McCarthy’s chief of staff and communications director have departed in recent months, which suggested that she was planning to step down.
McIntyre and McCarthy become the 11th and 12th members of the House to announce that they plan to retire this year.
Obama praised the two members Wednesday night and thanked them for their service.
In a statement, he said McCarthy has been “at the forefront of the issue that brought her to Washington seventeen years ago: reducing and preventing gun violence.” The president called McIntyre “a strong advocate for our men and women in uniform and a key voice on issues that shape the lives of Americans in rural communities.”
First elected in 1996, McIntyre barely held onto his job in 2012, defeating Republican David Rouzer by only about 700 votes. His district was redrawn during the decennial redistricting process, making it more conservative. He sits in one of the most conservative districts represented by a Democrat. Rouzer is running for the seat again this year.
McIntyre often bucked his party, even voting against the federal health-care legislation. Republicans said his decision is a sign that not even Democrats who have opposed the law are insulated from its problems.
“If it wasn’t clear before with the retirement of Representative Jim Matheson, today’s announcement from Representative Mike McIntyre solidifies the extremely difficult road ahead for Democrats in 2014,” said National Republican Congressional Committee Chairman Greg Walden (Ore.).
In a statement, McIntyre thanked his family, staff and colleagues for working with him throughout his tenure.

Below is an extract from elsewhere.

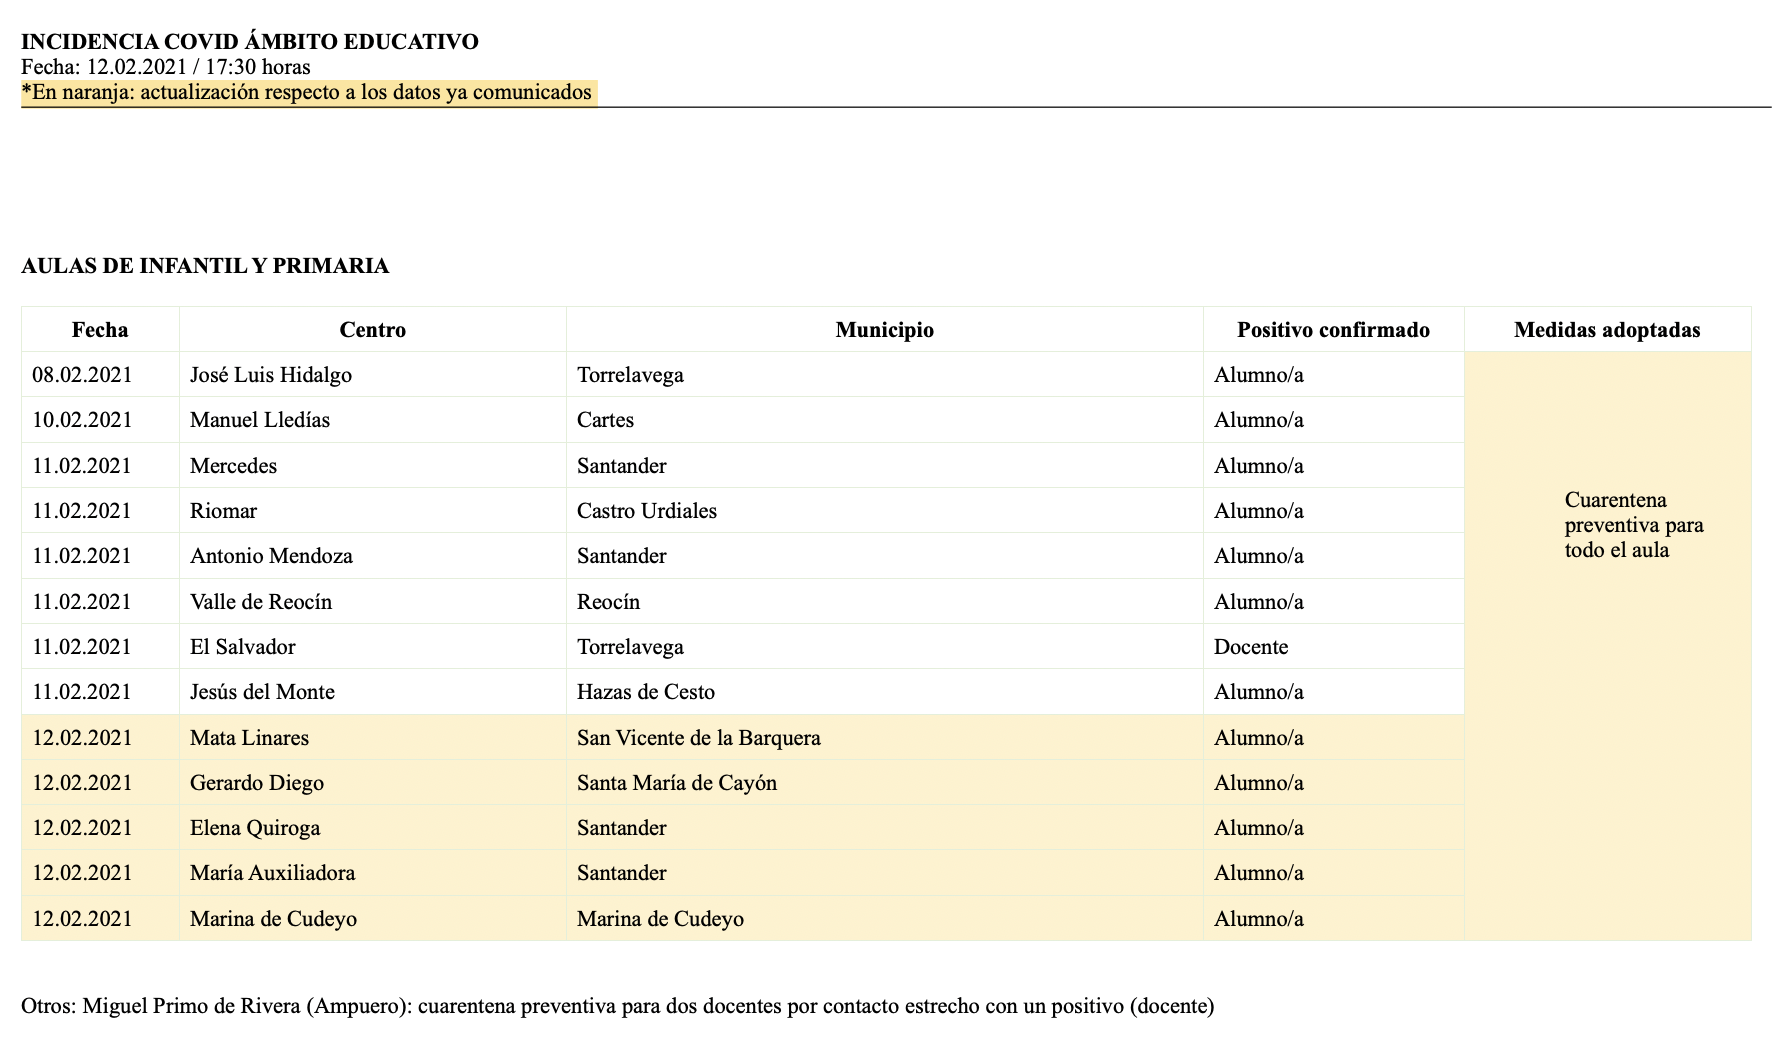Click the 'INCIDENCIA COVID ÁMBITO EDUCATIVO' title
Viewport: 1782px width, 1052px height.
click(249, 42)
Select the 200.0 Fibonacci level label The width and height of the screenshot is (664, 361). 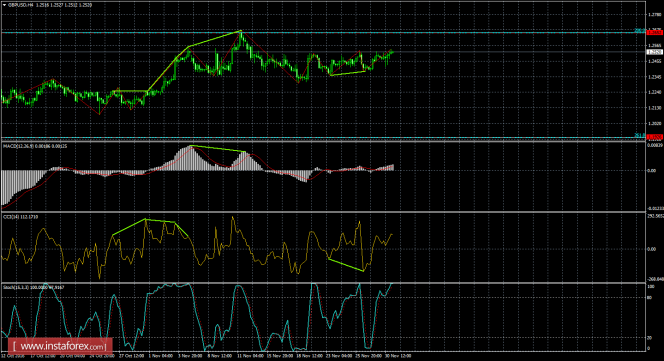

“My family and I are ready for a new chapter and excited about new opportunities to continue helping North Carolina,” he said.
Also first elected in 1996, McCarthy is arguably best-known for being an outspoken advocate of stricter gun laws.
“Carolyn’s successor will have big shoes to fill,” said Democratic Congressional Campaign Committee Chairman Steve Israel (N.Y.). “We are confident that the people of this strongly Democratic seat will choose a replacement who will follow Carolyn’s tradition of putting middle-class families first and fighting for the safety of our schools and neighborhoods.”